We will now compare the two players passing density to see where each player passes from in relation to the goal

# Add a "player" column based on player_id
wc_debruyne_start <- wc_debruyne %>% mutate(player = ifelse(player_id == 38021, "De Bruyne", NA))
wc_modric_start <- wc_modric %>% mutate(player = ifelse(player_id == 8287, "Modric", NA))

# Combine both datasets into a single dataframe
wc_combined <- bind_rows(wc_debruyne_start, wc_modric_start)
# Generate the subtitle with the record count
subtitle_text <- paste("De Bruyne Total Passes:", debruyne_record_count, " // Modric Total Passes:", modric_record_count)
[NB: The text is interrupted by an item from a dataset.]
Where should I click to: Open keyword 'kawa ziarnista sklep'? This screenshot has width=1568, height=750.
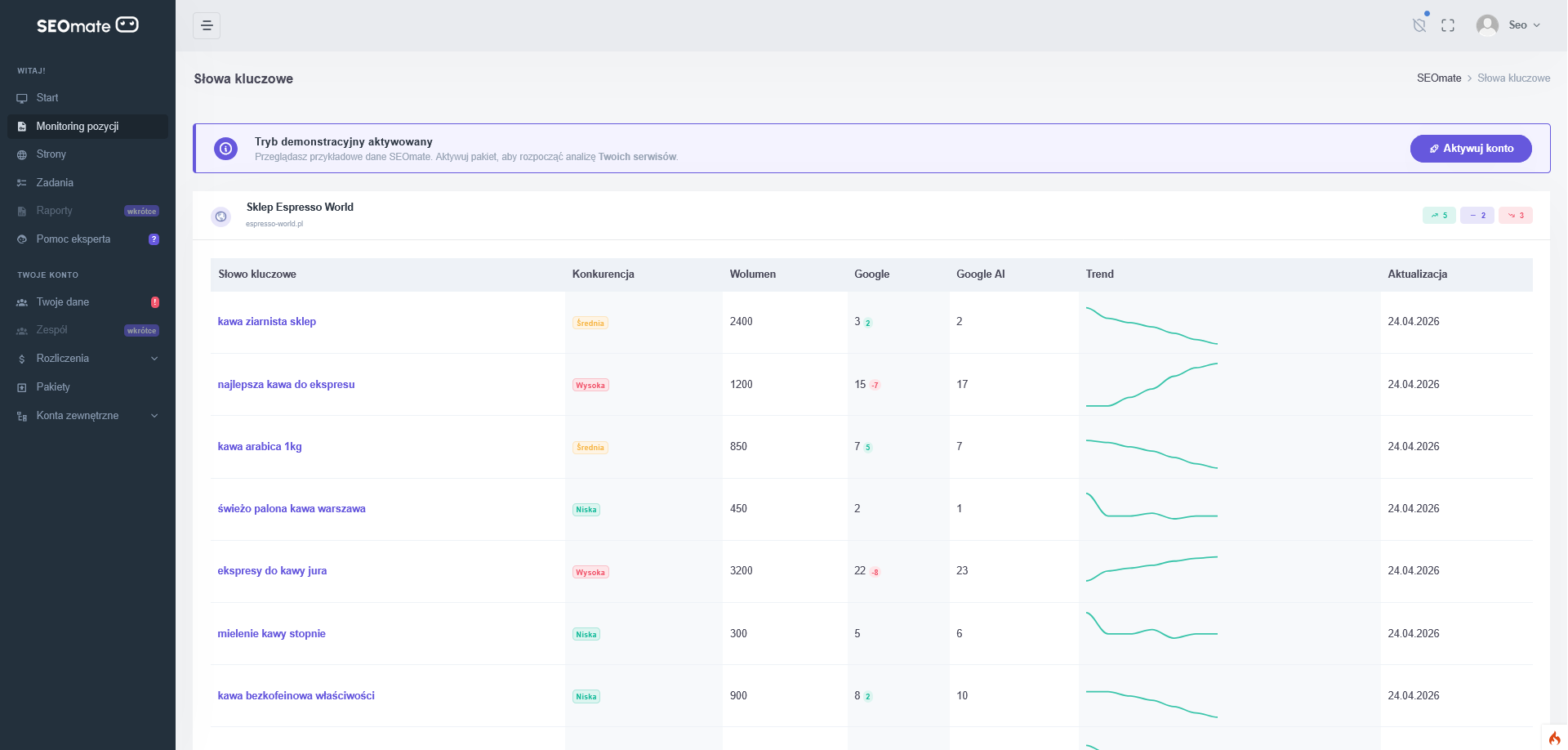pos(266,322)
# Plot both players' passing distributions
create_wyscout_pitch() +
  stat_density_2d_filled(
    data = wc_combined,
    aes(x = start_x, y = start_y, fill = player, alpha = as.numeric(after_stat(level))),  # Reference `player` column
    contour = TRUE
  ) +
  scale_fill_manual(
    values = c("De Bruyne" = "red", "Modric" = "blue", "NA"="white"),  # Assign colors manually
    name = "Player",
    na.value = "white"
  ) +
  scale_alpha(range = c(0, 0.6), guide = "none") + 
  
  # Attack direction arrow (adjust coordinates as needed)
  annotate("segment", x = 10, xend = 40, y = 105, yend = 105, 
           arrow = arrow(length = unit(0.3, "inches")), color = "black", size = 1.2) +
  annotate("text", x = 25, y = 108, label = "Attacking", size = 5, fontface = "bold") +
  
  # Adjust transparency
  labs(
    title = "Kevin De Bruyne & Luka Modric Pass Distribution (World Cup 2018)",
    subtitle = subtitle_text
  ) +
  theme(
    legend.position = "right",
  ) +
  coord_fixed(ratio = 60 / 100)
## Coordinate system already present. Adding new coordinate system, which will
## replace the existing one.

ggsave("Lab3ComparisonHeatMap.png")
## Saving 7 x 5 in image

From this chart, we can see that while Kevin De Bruyne has more passes into the final third, Luka Modric’s starting position is much farther away in relation to the goal.